New Energy Minister Gerry Brownlee said unequivocally yesterday National would introduce an emissions trading scheme - the same day Parliament signed off a planned select committee review of such a scheme.
It marks National's fourth position on the matter in the past six weeks.
"We've made it very, very clear that we are going to have an ETS," Mr Brownlee said. "It is the way to progress and we want to just make sure that all the other factors that are bothering people are well considered by that committee."
National said during the election campaign it would have an emissions trading scheme but amend the one passed by the previous Labour Government.

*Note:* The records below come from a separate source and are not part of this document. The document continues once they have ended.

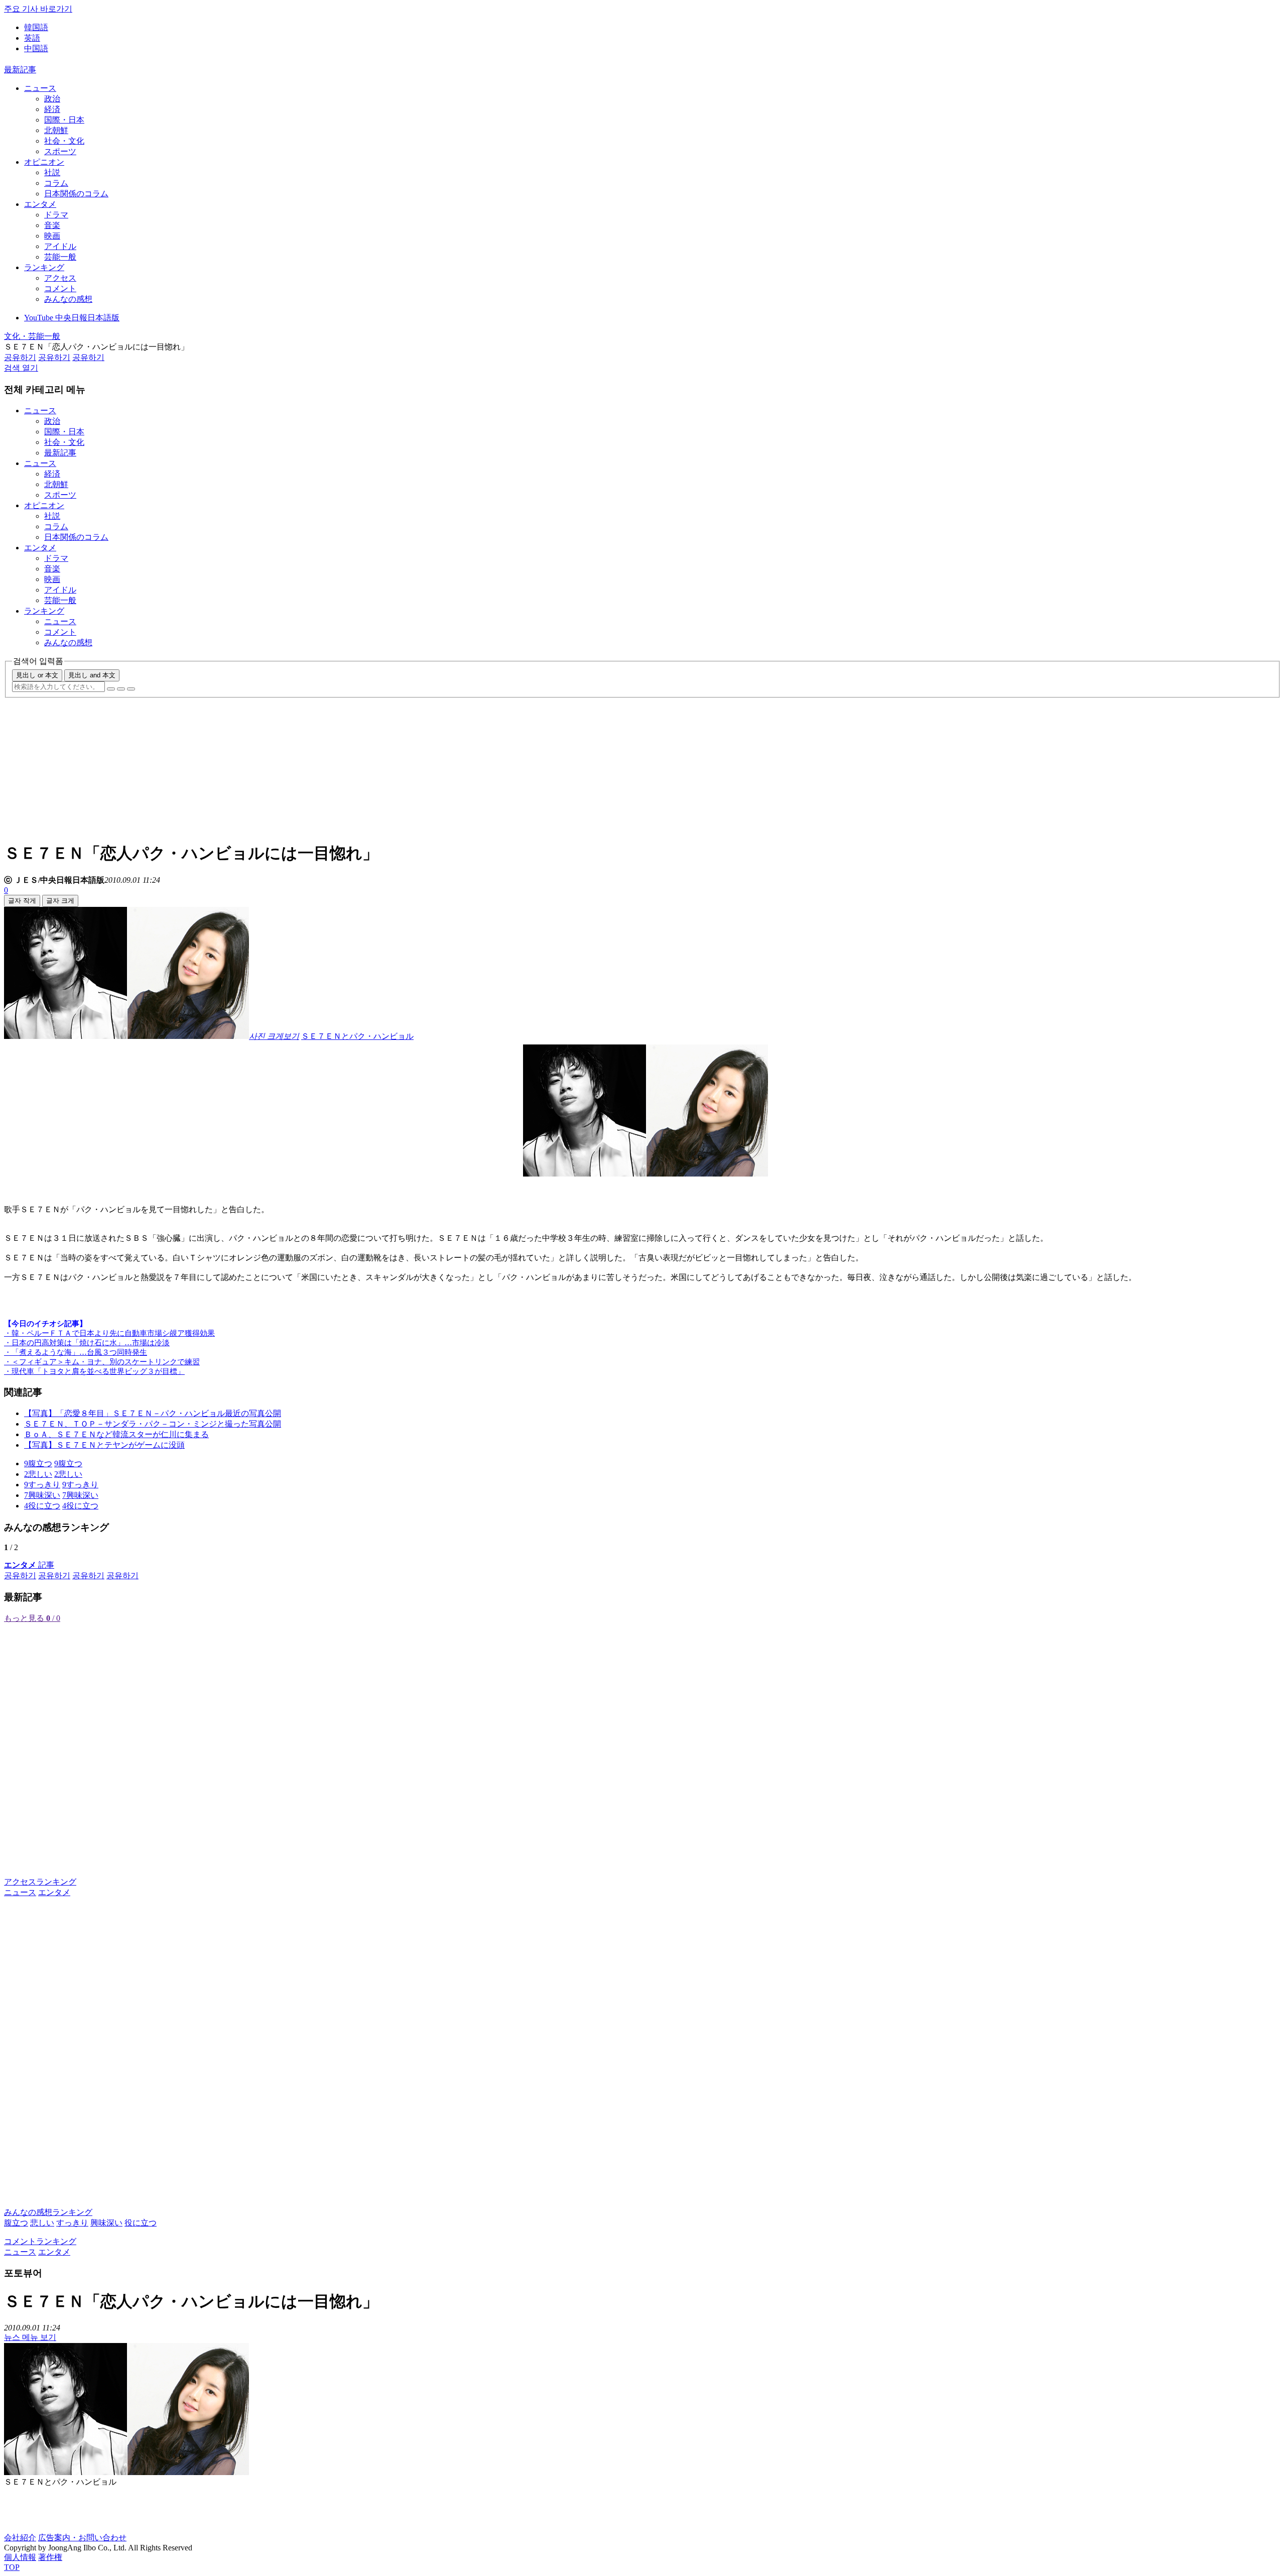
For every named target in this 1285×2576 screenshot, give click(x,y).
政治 (52, 98)
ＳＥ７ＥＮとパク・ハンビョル (357, 1036)
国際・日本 (64, 119)
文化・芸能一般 (32, 336)
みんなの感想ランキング (48, 2212)
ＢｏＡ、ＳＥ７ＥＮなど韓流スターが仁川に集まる (116, 1434)
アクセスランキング (40, 1882)
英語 (32, 38)
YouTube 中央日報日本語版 (71, 317)
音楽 (52, 225)
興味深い (106, 2222)
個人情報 (20, 2557)
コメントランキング (40, 2241)
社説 (52, 172)
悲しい (42, 2222)
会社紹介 (20, 2537)
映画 (52, 235)
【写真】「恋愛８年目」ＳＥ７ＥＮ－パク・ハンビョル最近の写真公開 (152, 1413)
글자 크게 (60, 900)
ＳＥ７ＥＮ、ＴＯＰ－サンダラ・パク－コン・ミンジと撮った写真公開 (152, 1424)
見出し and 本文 (91, 675)
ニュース (40, 88)
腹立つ (16, 2222)
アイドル (60, 246)
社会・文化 (64, 141)
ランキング (44, 267)
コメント (60, 288)
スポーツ (60, 151)
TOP (12, 2567)
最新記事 (20, 69)
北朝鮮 (56, 130)
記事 (29, 1565)
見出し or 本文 (37, 675)
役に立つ (140, 2222)
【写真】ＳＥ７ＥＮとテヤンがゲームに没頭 (104, 1445)
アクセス (60, 278)
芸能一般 (60, 257)
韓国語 (36, 27)
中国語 (36, 48)
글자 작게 (22, 900)
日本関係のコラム (76, 193)
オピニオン (44, 162)
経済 (52, 109)
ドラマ (56, 214)
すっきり (72, 2222)
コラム (56, 183)
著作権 (50, 2557)
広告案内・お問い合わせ (82, 2537)
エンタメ (40, 204)
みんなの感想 (68, 299)
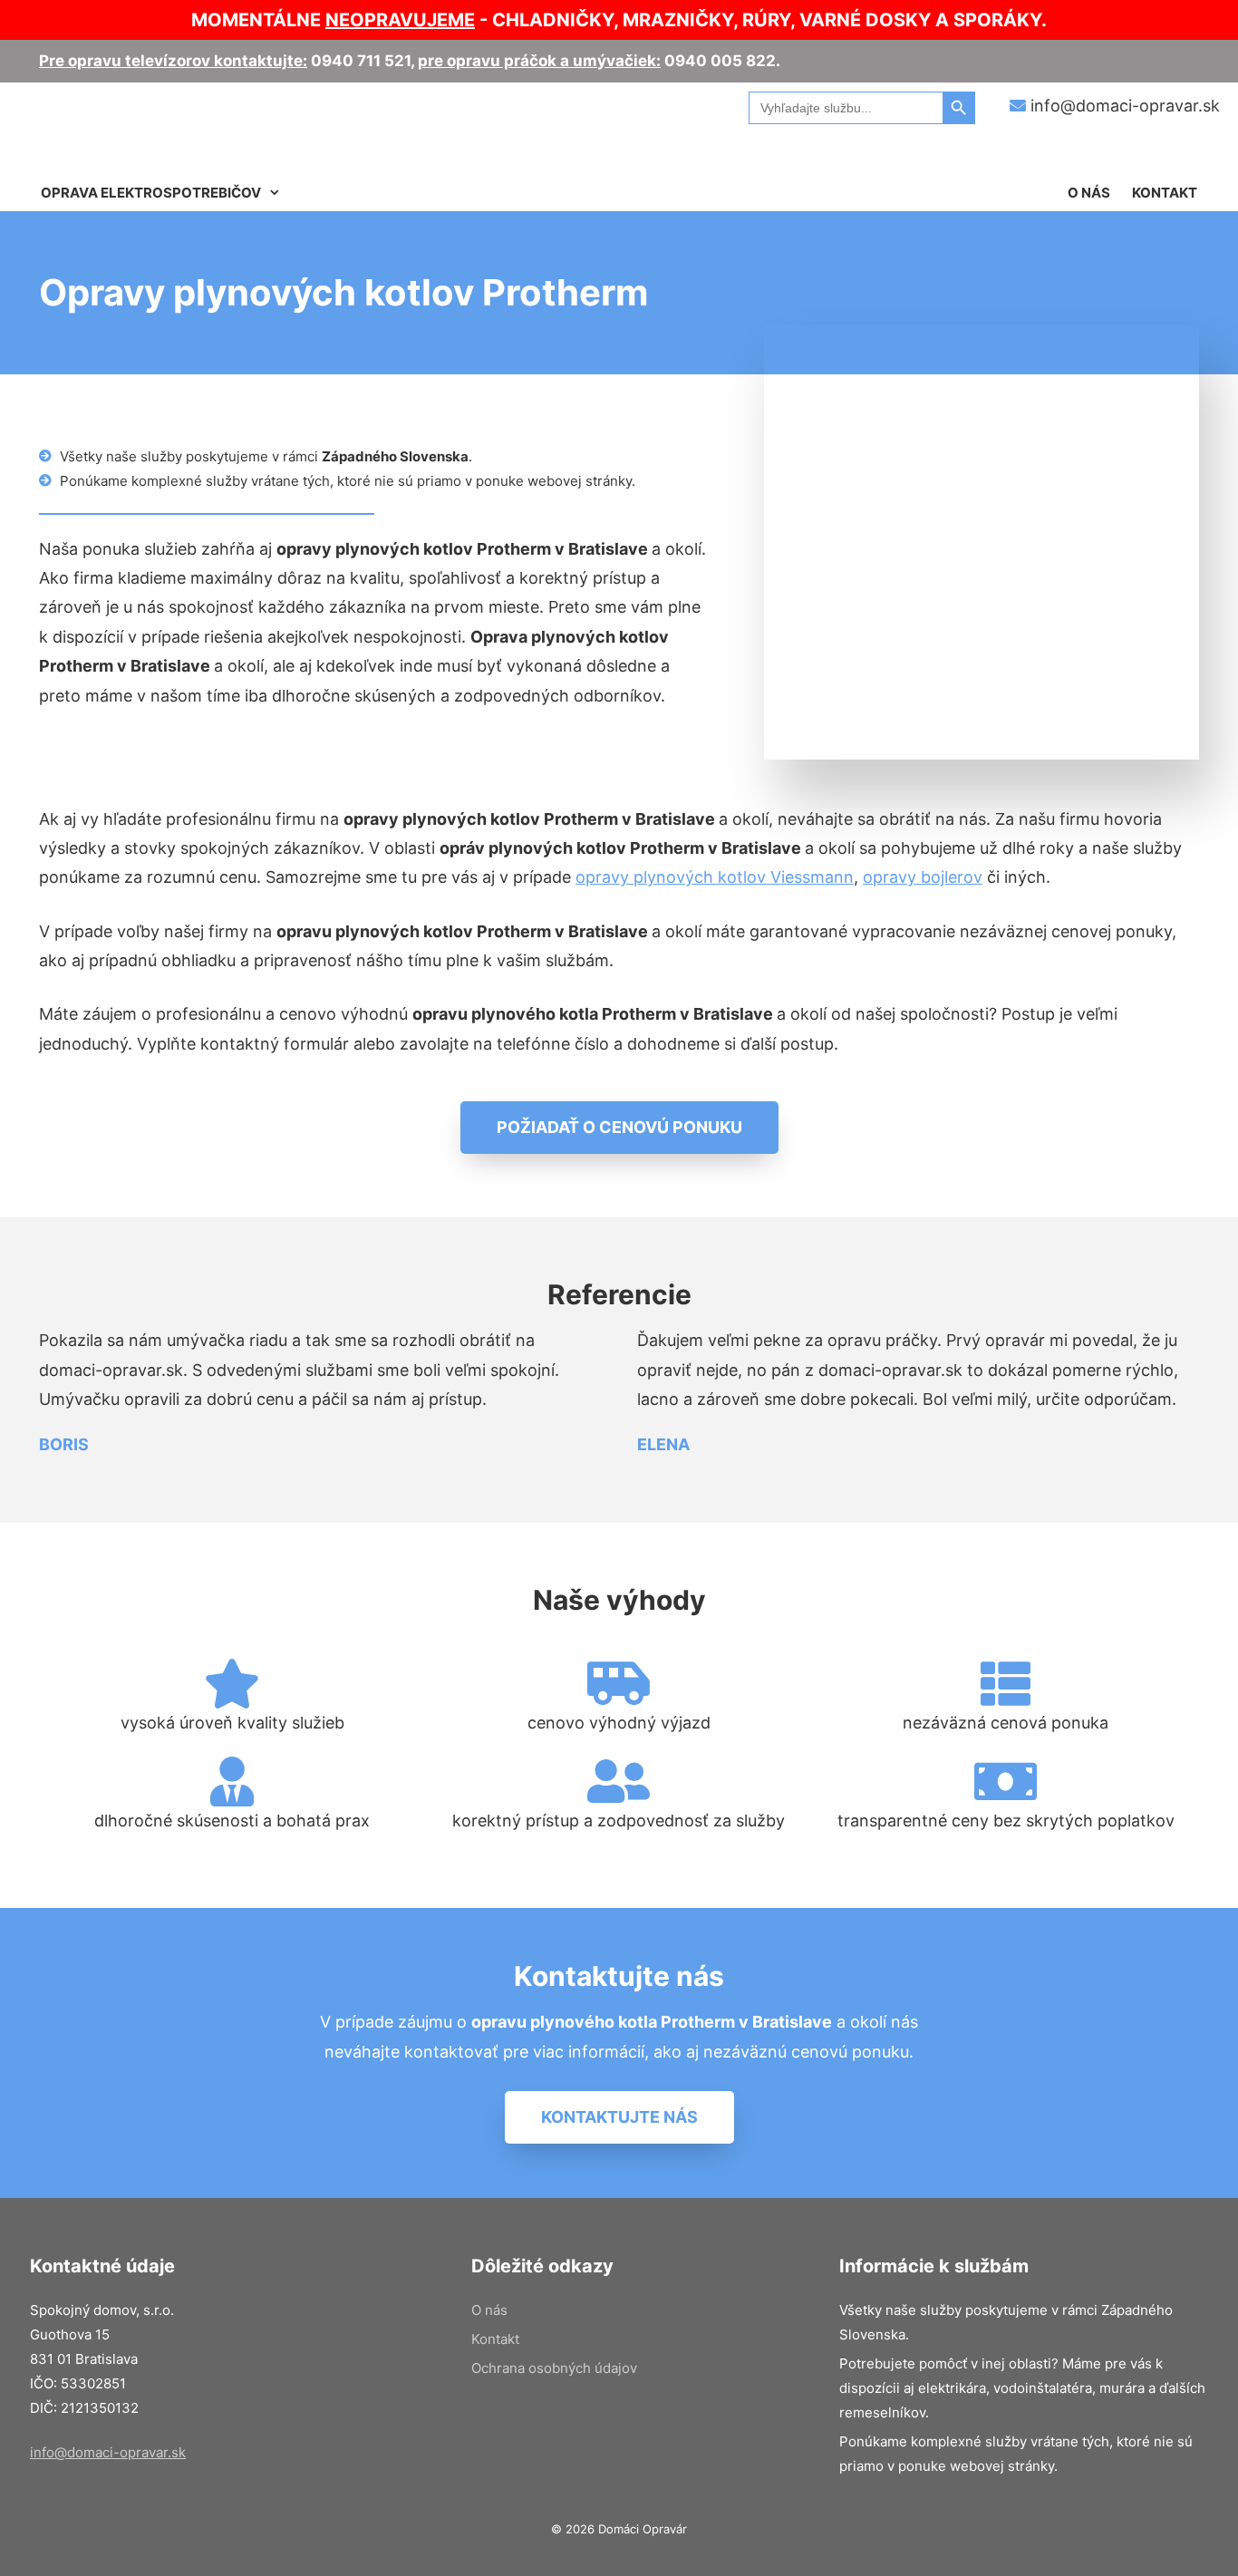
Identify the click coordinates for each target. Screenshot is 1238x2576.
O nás (1089, 192)
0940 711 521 (361, 61)
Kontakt (1164, 192)
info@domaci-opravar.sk (1123, 105)
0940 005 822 (720, 61)
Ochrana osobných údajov (554, 2368)
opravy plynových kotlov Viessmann (714, 876)
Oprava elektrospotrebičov (151, 192)
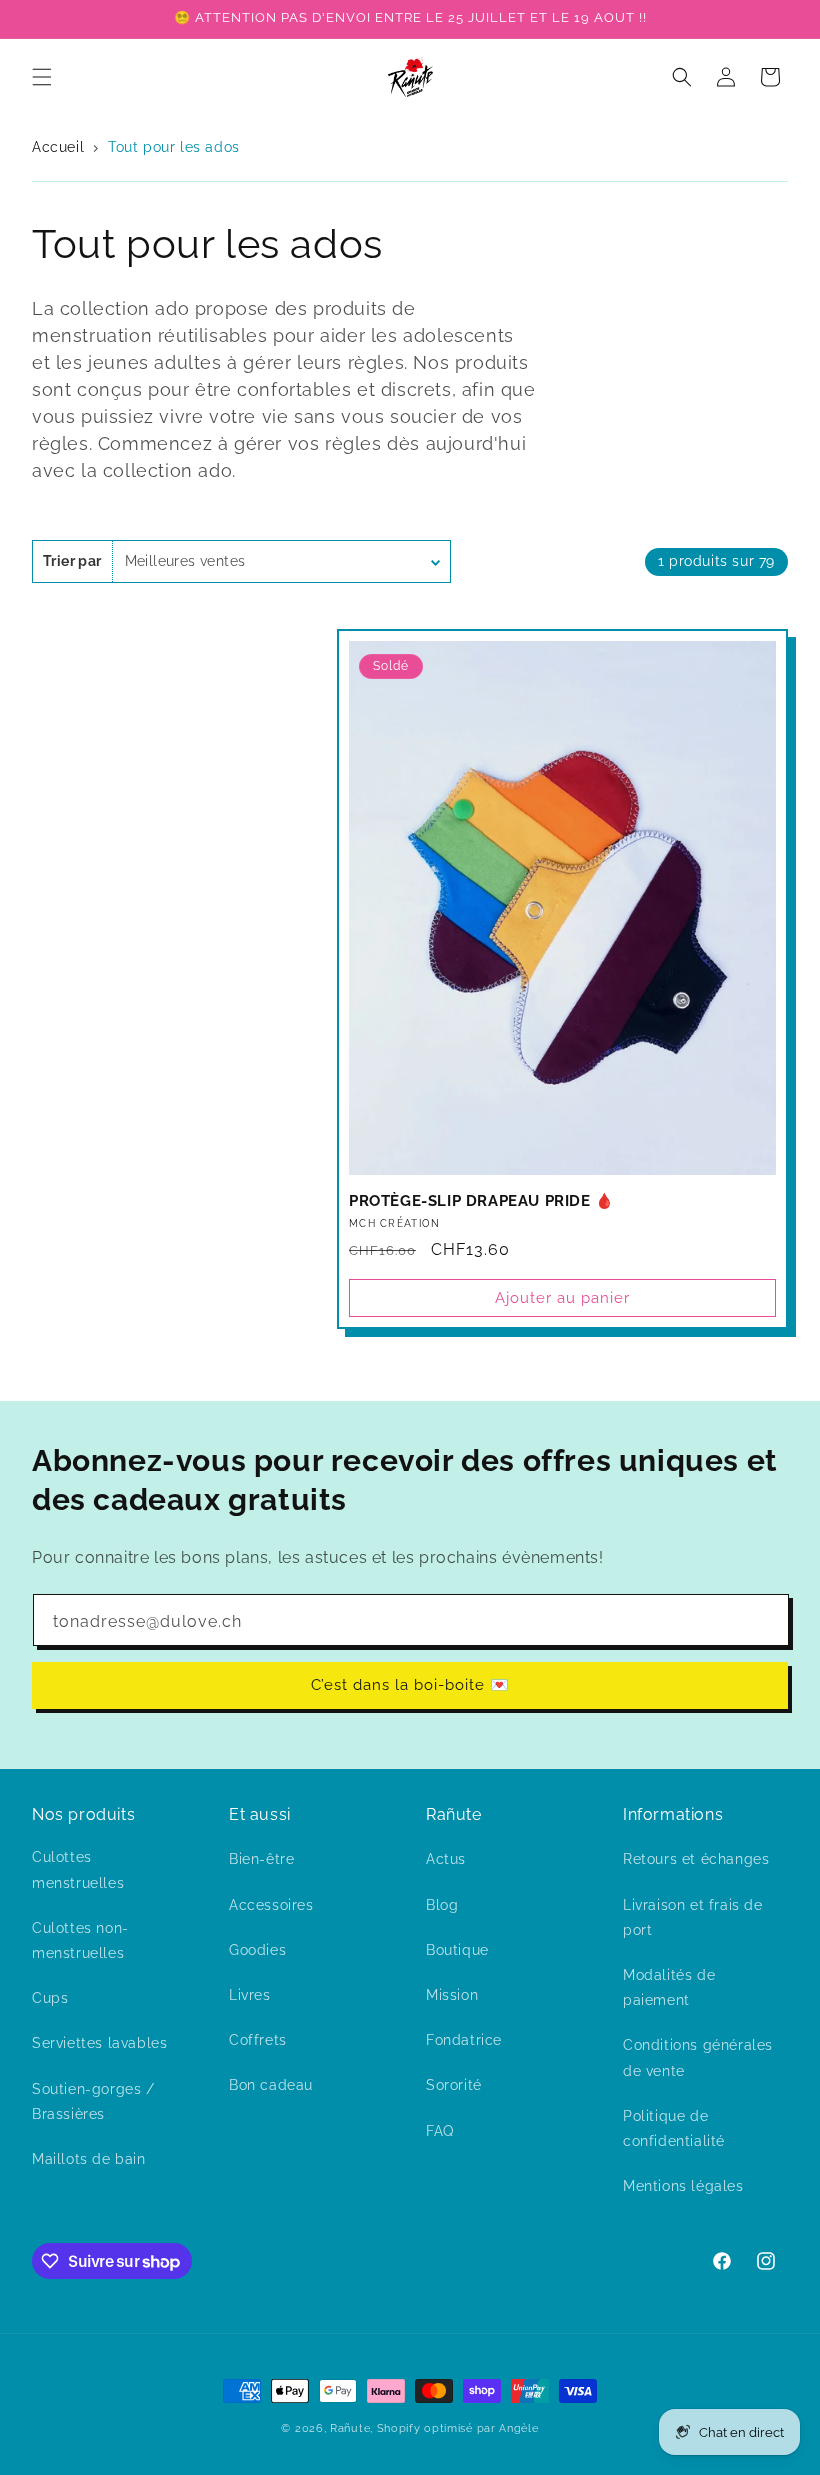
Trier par (72, 561)
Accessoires (271, 1905)
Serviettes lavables (99, 2043)
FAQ (440, 2131)
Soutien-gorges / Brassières (93, 2101)
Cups (50, 1998)
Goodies (257, 1950)
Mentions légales (683, 2186)
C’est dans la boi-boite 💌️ (410, 1685)
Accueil (60, 147)
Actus (446, 1859)
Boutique (457, 1950)
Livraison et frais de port (693, 1917)
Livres (250, 1995)
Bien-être (261, 1859)
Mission (452, 1995)
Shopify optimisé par (436, 2428)
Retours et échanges (696, 1859)
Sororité (454, 2085)
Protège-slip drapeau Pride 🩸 (482, 1201)
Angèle (518, 2428)
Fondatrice (464, 2040)
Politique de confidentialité (674, 2128)
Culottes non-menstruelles (80, 1940)
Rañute (350, 2428)
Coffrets (258, 2040)
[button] (42, 77)
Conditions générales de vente (698, 2057)
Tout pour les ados (174, 147)
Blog (442, 1905)
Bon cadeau (271, 2085)
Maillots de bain (89, 2159)
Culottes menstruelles (78, 1869)
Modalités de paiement (669, 1987)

In a surprise after the election, it then said a select committee would look at amendments to an emissions trading scheme "or alternatives to it including carbon taxes".
Under a hail of criticism, and a move by the United States President-elect Barack Obama to back an ETS, Prime Minister John Key has since then suggested that an ETS was the likely outcome of the select committee.
Now, according to Mr Brownlee, who is also Leader of the House, an ETS is a certainty.
National agreed to the select committee inquiry in its confidence and supply agreement with Act, which wanted the committee to go back to basics and questions the science of climate change.
Terms of reference for the review confirmed in Parliament yesterday included one that is so broad it appears the science could be debated: it is to "identify the central/benchmark projections which are being used as the motivation for international agreements to combat climate change; and consider the uncertainties and risks surrounding those projections."
Act leader Rodney Hide, who will sit on the committee, said that the committee would look at the science; Mr Brownlee and committee chairman Peter Dunne said it would not.
Mr Brownlee also announced yesterday that a law obliging oil companies to sell a proportion of biofuel would be repealed next week.
He said there had been no guarantee that the biofuels would be produced sustainably and there were concerns that it would increase the cost of petrol by up to 8c a litre.